Brano
==========
Ché stupri e torture non restino impuniti: il coraggio di 36 donne Achi Mayan
Durante la Guerra civile del Guatemala erano molto diffusi gli stupri sistematici nei confronti delle donne Achi Mayan: ora 36 di loro hanno ricevuto giustizia.

Durante la Guerra civile del Guatemala erano molto diffusi gli stupri sistematici nei confronti delle donne Achi Mayan: ora 36 di loro hanno ricevuto giustizia.
La guerra è guerra. Dicono così coloro che sono pronti a giustificare tutto. La legge positiva è fallibile, perché nella storia e nella contemporaneità si sono susseguiti gruppi che hanno acquisito il potere con la forza, imponendo enormi e brutali negazioni dei diritti umani. Ma c’è la legge morale che riguarda tutti e tutte, indipendentemente dal luogo del mondo, dall’etnia (una delle tante parole assurde che usiamo, dato che i popoli sono inclini a incontri e migrazioni), dalla religione o dalla sua assenza. Che poi una corte di giustizia abbia dato ragione a 36 donne Achi Mayan che hanno denunciato chi le aveva stuprate e torturate durante la guerra civile è comunque un riconoscimento importante, perché sanziona un postulato fondamentale: i diritti umani vanno sostenuti, e chi nega i diritti umani va perseguito.
==========
Raccolta dati

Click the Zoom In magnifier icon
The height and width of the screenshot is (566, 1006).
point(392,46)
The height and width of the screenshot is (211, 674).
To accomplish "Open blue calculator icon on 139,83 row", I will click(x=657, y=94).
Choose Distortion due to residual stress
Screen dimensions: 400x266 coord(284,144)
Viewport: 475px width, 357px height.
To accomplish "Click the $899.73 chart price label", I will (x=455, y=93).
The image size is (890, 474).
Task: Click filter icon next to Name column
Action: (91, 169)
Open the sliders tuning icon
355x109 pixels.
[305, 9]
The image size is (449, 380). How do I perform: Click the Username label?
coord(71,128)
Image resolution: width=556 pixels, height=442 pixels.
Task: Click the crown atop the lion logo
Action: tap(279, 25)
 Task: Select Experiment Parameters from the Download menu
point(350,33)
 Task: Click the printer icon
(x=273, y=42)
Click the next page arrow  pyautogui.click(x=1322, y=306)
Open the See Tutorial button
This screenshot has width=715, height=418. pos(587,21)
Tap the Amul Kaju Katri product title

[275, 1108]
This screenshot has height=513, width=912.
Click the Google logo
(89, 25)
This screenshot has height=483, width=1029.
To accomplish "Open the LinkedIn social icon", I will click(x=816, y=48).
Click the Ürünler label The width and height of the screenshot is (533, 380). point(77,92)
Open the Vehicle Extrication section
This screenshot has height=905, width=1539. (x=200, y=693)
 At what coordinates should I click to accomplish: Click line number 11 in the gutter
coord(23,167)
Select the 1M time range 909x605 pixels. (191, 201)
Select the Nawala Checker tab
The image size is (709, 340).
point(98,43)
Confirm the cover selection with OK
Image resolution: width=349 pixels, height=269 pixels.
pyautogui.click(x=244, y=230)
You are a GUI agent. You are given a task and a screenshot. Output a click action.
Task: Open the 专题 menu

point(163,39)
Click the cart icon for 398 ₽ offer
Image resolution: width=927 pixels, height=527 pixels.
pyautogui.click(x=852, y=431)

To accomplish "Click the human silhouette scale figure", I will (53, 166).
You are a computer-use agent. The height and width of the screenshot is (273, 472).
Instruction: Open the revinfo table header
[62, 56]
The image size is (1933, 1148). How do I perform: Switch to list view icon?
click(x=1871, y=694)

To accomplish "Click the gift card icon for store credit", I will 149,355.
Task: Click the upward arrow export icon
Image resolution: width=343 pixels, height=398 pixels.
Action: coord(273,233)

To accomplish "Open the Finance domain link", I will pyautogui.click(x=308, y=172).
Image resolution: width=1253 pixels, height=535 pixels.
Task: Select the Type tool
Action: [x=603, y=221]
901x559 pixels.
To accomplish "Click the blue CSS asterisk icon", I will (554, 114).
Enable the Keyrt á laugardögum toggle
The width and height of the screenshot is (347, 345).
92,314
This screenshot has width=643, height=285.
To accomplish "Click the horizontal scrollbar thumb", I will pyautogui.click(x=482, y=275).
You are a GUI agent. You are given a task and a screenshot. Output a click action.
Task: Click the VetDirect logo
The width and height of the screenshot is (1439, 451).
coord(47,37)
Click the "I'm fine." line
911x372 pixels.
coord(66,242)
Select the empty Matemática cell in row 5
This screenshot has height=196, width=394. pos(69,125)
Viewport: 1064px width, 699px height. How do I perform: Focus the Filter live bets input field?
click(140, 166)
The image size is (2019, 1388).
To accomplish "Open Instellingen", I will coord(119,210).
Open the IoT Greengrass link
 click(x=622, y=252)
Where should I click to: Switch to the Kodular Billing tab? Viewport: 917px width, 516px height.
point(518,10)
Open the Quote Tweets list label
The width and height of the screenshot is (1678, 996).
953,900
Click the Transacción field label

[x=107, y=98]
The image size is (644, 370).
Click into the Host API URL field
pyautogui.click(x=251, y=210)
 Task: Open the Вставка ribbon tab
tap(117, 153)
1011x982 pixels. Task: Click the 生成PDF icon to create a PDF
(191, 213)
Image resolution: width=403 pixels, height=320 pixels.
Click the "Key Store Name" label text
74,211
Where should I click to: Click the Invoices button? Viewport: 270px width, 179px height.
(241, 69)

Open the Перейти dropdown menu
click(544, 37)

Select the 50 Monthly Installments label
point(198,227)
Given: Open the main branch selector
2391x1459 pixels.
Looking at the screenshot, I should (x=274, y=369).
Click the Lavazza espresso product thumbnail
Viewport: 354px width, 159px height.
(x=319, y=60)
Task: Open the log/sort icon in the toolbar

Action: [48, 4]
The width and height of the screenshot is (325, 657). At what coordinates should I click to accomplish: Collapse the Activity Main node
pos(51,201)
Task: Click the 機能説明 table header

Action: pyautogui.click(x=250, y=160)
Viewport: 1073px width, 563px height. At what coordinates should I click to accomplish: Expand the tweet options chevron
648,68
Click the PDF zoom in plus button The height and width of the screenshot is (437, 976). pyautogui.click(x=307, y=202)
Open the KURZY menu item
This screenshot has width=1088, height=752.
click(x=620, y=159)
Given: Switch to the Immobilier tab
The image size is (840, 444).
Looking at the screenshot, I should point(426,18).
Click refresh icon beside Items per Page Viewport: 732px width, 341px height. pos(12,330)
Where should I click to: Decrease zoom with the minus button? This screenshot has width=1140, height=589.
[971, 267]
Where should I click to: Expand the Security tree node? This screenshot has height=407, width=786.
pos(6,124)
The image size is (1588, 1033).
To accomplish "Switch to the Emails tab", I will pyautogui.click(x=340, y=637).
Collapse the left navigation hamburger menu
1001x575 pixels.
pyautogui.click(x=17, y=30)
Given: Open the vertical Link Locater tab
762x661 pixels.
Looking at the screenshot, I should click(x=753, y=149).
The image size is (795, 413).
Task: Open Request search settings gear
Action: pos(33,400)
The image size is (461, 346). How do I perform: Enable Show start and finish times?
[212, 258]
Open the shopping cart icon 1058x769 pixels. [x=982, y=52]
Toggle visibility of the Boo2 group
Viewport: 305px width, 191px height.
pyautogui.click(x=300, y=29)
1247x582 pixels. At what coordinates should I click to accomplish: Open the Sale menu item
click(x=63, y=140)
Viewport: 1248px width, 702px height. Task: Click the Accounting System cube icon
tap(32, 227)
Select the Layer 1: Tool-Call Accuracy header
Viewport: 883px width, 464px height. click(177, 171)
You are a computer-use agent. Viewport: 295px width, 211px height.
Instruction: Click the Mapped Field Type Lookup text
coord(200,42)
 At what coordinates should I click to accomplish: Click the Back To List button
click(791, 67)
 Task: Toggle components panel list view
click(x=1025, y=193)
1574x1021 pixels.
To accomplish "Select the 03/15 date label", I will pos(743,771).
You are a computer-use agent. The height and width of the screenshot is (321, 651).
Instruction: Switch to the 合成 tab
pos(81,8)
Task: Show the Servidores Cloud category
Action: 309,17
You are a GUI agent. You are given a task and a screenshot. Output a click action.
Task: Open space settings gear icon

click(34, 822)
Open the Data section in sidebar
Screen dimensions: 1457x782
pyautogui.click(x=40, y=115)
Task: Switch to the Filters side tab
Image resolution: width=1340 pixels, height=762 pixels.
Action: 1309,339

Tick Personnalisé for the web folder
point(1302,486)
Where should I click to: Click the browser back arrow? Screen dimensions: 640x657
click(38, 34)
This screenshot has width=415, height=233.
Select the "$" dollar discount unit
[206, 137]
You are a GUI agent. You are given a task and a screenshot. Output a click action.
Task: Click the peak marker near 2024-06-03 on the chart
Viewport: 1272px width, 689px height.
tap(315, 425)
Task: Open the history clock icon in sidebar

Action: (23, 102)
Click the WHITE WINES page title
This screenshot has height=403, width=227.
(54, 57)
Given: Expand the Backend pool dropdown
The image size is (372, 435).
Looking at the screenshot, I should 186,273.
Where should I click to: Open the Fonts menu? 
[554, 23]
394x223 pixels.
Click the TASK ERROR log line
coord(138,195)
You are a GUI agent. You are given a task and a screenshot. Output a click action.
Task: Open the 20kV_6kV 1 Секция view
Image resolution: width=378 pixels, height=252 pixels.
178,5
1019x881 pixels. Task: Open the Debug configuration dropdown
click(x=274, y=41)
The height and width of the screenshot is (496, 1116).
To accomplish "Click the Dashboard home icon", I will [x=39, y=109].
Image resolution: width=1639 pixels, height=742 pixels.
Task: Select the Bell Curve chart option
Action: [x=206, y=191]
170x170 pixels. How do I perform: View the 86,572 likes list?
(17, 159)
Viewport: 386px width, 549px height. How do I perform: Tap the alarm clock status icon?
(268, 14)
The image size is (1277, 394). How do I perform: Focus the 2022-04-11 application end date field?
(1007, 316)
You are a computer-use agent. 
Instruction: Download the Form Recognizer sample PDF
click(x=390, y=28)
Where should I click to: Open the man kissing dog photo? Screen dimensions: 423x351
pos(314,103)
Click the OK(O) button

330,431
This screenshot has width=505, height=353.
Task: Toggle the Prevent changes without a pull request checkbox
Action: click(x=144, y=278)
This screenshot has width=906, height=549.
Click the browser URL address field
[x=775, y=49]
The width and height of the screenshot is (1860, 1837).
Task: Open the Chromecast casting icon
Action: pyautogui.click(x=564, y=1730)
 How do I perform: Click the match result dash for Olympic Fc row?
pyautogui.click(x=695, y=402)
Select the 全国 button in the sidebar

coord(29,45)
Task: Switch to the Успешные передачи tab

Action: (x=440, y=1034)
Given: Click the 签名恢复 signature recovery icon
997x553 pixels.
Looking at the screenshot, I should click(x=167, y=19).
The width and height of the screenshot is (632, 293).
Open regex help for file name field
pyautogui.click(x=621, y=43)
==========
Esercizi
A. Stabilisci se le seguenti affermazioni concordano con l'articolo sulle donne Achi Mayan, rispondendo sì o no e citando le parole decisive del testo: (i) 36 donne Achi Mayan hanno ottenuto giustizia; (ii) la legge positiva è infallibile; (iii) durante la guerra civile del Guatemala gli stupri sistematici contro le donne Achi Mayan erano rari.
B. Riassumi in due frasi l'articolo sulle donne Achi Mayan.
C. Prosegui per favore l'articolo sulle donne Achi Mayan a partire dalla sua ultima frase.

Soluzioni
A.
(i) Sì: «ora 36 di loro hanno ricevuto giustizia».
(ii) No: «La legge positiva è fallibile».
(iii) No: «erano molto diffusi gli stupri sistematici nei confronti delle donne Achi Mayan».

B. Durante la guerra civile del Guatemala le donne Achi Mayan subirono stupri sistematici, e ora una corte di giustizia ha dato ragione a 36 di loro, che avevano denunciato chi le aveva stuprate e torturate. Secondo il testo la legge positiva è fallibile, ma esiste una legge morale che riguarda tutti, e la sentenza sancisce che i diritti umani vanno sostenuti e chi li nega va perseguito.

C.
La nostra premessa era doverosa, perché il contesto in cui furono torturate le donne Achi Mayan, che hanno coraggiosamente, denunciato i loro violentatori è quello della Guerra civile guatemalteca. Che è un po’ un paradosso, perché non riguardò solo il Guatemala, dato che ci furono spinte al conflitto da parte degli Stati Uniti e altri stati, cosiddetti occidentali e democratici, vendettero armi a chi voleva sedare la voce dei rivoltosi con la forza.
La Guerra civile in Guatemala fu lunghissima e prese un arco temporale che va dal 1960 al 1996. Prima del’60 c’erano state delle elezioni democratiche, in cui avevano prevalso forze e partiti favorevoli alle classi sociali più povere, formate per lo più da contadini e contadine di origine Maya e Iadina. Ma appunto gli Stati Uniti avevano incoraggiato e contribuito a organizzare un colpo di stato che nel 1954 aveva di fatto introdotto una dittatura militare in Guatemala.
Contro il governo si sollevarono quindi i ribelli, capeggiati ancora da coloro che sostenevano la classe agricola, la quale si batteva per le gigantesche sperequazioni in termini di proprietà terriera nel Paese. E il governo continuò, per oltre 35 anni, a usare la forza contro i ribelli e chi li sosteneva: omicidi, stragi, ricorso alla sparizione forzata tipica delle dittature, torture e stupri caratterizzarono questo periodo profondamente buio.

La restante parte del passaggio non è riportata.